### Task item
Each entry that follows should be retyped in full and exactly.

### Dataset records
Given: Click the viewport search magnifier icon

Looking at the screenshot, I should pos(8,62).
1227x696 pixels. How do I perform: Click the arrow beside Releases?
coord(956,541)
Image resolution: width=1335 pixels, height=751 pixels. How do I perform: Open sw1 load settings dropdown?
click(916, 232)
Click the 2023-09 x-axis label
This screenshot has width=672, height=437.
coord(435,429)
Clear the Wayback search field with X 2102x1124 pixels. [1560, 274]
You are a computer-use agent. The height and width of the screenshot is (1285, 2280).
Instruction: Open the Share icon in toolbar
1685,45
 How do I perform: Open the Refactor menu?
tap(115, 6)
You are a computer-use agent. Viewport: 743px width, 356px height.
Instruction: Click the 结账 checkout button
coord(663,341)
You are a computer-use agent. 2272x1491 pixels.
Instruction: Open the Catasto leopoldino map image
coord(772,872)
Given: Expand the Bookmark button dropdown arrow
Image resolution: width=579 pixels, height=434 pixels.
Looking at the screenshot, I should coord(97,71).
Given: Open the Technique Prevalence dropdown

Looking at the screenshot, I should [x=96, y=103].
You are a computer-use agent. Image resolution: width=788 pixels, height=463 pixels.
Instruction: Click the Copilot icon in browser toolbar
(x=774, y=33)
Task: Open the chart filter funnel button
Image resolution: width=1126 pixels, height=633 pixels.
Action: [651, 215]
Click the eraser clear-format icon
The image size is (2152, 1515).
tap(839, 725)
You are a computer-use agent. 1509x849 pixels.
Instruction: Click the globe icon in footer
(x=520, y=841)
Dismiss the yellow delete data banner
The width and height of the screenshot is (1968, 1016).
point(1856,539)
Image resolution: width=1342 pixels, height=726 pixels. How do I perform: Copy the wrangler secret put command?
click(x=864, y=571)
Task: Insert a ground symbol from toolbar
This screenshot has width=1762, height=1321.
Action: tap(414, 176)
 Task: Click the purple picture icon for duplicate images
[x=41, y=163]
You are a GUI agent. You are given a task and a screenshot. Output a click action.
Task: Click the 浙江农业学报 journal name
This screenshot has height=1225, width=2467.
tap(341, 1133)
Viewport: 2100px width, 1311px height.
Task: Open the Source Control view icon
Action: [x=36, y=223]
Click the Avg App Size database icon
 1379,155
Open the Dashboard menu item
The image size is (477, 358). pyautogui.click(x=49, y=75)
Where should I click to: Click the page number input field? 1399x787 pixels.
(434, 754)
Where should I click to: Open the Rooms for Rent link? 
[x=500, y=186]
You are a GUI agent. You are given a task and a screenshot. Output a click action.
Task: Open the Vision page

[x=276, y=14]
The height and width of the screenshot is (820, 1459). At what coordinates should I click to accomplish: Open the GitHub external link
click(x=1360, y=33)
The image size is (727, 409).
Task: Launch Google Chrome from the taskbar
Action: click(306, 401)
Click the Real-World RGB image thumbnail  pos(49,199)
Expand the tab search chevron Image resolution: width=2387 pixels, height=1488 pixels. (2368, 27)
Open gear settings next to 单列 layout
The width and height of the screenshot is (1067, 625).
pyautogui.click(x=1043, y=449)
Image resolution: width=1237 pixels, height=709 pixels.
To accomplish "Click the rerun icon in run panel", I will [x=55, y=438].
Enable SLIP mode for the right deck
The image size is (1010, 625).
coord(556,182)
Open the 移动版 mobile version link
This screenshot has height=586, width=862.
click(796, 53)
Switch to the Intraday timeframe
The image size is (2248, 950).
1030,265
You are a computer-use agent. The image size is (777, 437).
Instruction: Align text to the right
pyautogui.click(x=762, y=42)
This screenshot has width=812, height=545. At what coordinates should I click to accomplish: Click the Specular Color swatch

### Problem solution
Given: Click the viewport search magnifier icon

Looking at the screenshot, I should pos(8,62).
1227x696 pixels. How do I perform: Click the arrow beside Releases?
coord(956,541)
Image resolution: width=1335 pixels, height=751 pixels. How do I perform: Open sw1 load settings dropdown?
click(916, 232)
Click the 2023-09 x-axis label
This screenshot has width=672, height=437.
coord(435,429)
Clear the Wayback search field with X 2102x1124 pixels. [1560, 274]
You are a computer-use agent. The height and width of the screenshot is (1285, 2280).
Instruction: Open the Share icon in toolbar
1685,45
 How do I perform: Open the Refactor menu?
tap(115, 6)
You are a computer-use agent. Viewport: 743px width, 356px height.
Instruction: Click the 结账 checkout button
coord(663,341)
You are a computer-use agent. 2272x1491 pixels.
Instruction: Open the Catasto leopoldino map image
coord(772,872)
Given: Expand the Bookmark button dropdown arrow
Image resolution: width=579 pixels, height=434 pixels.
Looking at the screenshot, I should coord(97,71).
Given: Open the Technique Prevalence dropdown

Looking at the screenshot, I should [x=96, y=103].
You are a computer-use agent. Image resolution: width=788 pixels, height=463 pixels.
Instruction: Click the Copilot icon in browser toolbar
(x=774, y=33)
Task: Open the chart filter funnel button
Image resolution: width=1126 pixels, height=633 pixels.
Action: [651, 215]
Click the eraser clear-format icon
The image size is (2152, 1515).
tap(839, 725)
You are a computer-use agent. 1509x849 pixels.
Instruction: Click the globe icon in footer
(x=520, y=841)
Dismiss the yellow delete data banner
The width and height of the screenshot is (1968, 1016).
point(1856,539)
Image resolution: width=1342 pixels, height=726 pixels. How do I perform: Copy the wrangler secret put command?
click(x=864, y=571)
Task: Insert a ground symbol from toolbar
This screenshot has width=1762, height=1321.
Action: tap(414, 176)
 Task: Click the purple picture icon for duplicate images
[x=41, y=163]
You are a GUI agent. You are given a task and a screenshot. Output a click action.
Task: Click the 浙江农业学报 journal name
This screenshot has height=1225, width=2467.
tap(341, 1133)
Viewport: 2100px width, 1311px height.
Task: Open the Source Control view icon
Action: [x=36, y=223]
Click the Avg App Size database icon
 1379,155
Open the Dashboard menu item
The image size is (477, 358). pyautogui.click(x=49, y=75)
Where should I click to: Click the page number input field? 1399x787 pixels.
(434, 754)
Where should I click to: Open the Rooms for Rent link? 
[x=500, y=186]
You are a GUI agent. You are given a task and a screenshot. Output a click action.
Task: Open the Vision page

[x=276, y=14]
The height and width of the screenshot is (820, 1459). At what coordinates should I click to accomplish: Open the GitHub external link
click(x=1360, y=33)
The image size is (727, 409).
Task: Launch Google Chrome from the taskbar
Action: click(306, 401)
Click the Real-World RGB image thumbnail  pos(49,199)
Expand the tab search chevron Image resolution: width=2387 pixels, height=1488 pixels. (2368, 27)
Open gear settings next to 单列 layout
The width and height of the screenshot is (1067, 625).
pyautogui.click(x=1043, y=449)
Image resolution: width=1237 pixels, height=709 pixels.
To accomplish "Click the rerun icon in run panel", I will [x=55, y=438].
Enable SLIP mode for the right deck
The image size is (1010, 625).
coord(556,182)
Open the 移动版 mobile version link
This screenshot has height=586, width=862.
click(796, 53)
Switch to the Intraday timeframe
The image size is (2248, 950).
1030,265
You are a computer-use agent. The image size is (777, 437).
Instruction: Align text to the right
pyautogui.click(x=762, y=42)
This screenshot has width=812, height=545. At what coordinates should I click to accomplish: Click the Specular Color swatch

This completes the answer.